> _Provided passage_
=-=-=-=-=

Scandinavian Tobacco Group A/S
24.3.2026 10:00:00 CET | Globenewswire | Press release
Scandinavian Tobacco Group A/S. Notice convening the Annual General Meeting
Scandinavian Tobacco Group A/S. Notice convening the Annual General Meeting
Company Announcement 3/2026
Copenhagen, 24 March 2026
NOTICE CONVENING THE ANNUAL GENERAL MEETING OF SCANDINAVIAN TOBACCO GROUP A/S
In accordance with Article 7 of the Articles of Association, notice is hereby given of the annual general meeting of Scandinavian Tobacco Group A/S (the "Company") to be held on
Wednesday 15 April 2026 at 4.30 pm. (CEST)
at Moltkes Palæ, Dronningens Tværgade 2, DK-1302 Copenhagen K
Follow the general meeting via webcast
Instead of attending in person, our shareholders have the opportunity to follow the general meeting via live webcast transmission on the Investor Portal (available on the website http://investor.st-group.com). The general meeting and the webcast will commence on 15 April 2026 at 4.30 pm. (CEST). Please note that it is not possible to participate actively in the general meeting, i.e. ask questions or vote, if you follow the general meeting via webcast.

=-=-=-=-=

> _Material_
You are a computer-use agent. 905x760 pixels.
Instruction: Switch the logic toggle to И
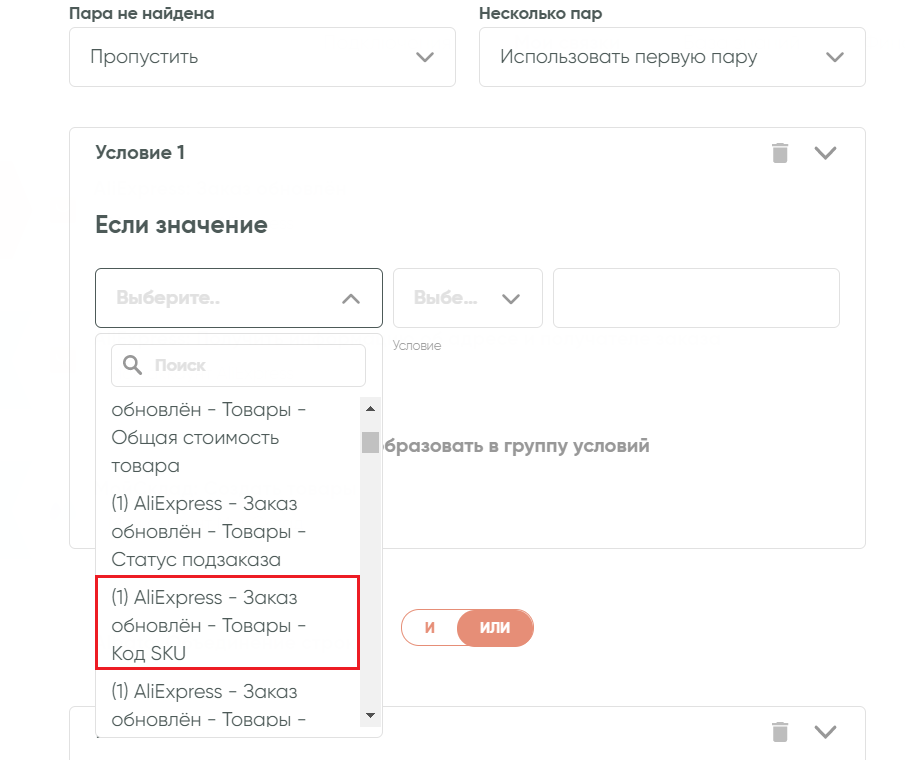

=-=-=-=-=

> _Work to do_
#1 Translate this sentence from the meeting notice into Spanish: "Please note that it is not possible to participate actively in the general meeting, i.e. ask questions or vote, if you follow the general meeting via webcast."
#2 Reproduce the meeting notice from "at Moltkes Palæ, Dronningens" to "meeting via webcast.".

> _Worked solutions_
#1 Tenga en cuenta que no es posible participar activamente en la junta general, es decir, formular preguntas o votar, si sigue la junta general a través de la retransmisión web.

#2
at Moltkes Palæ, Dronningens Tværgade 2, DK-1302 Copenhagen K
Follow the general meeting via webcast
Instead of attending in person, our shareholders have the opportunity to follow the general meeting via live webcast transmission on the Investor Portal (available on the website http://investor.st-group.com). The general meeting and the webcast will commence on 15 April 2026 at 4.30 pm. (CEST). Please note that it is not possible to participate actively in the general meeting, i.e. ask questions or vote, if you follow the general meeting via webcast.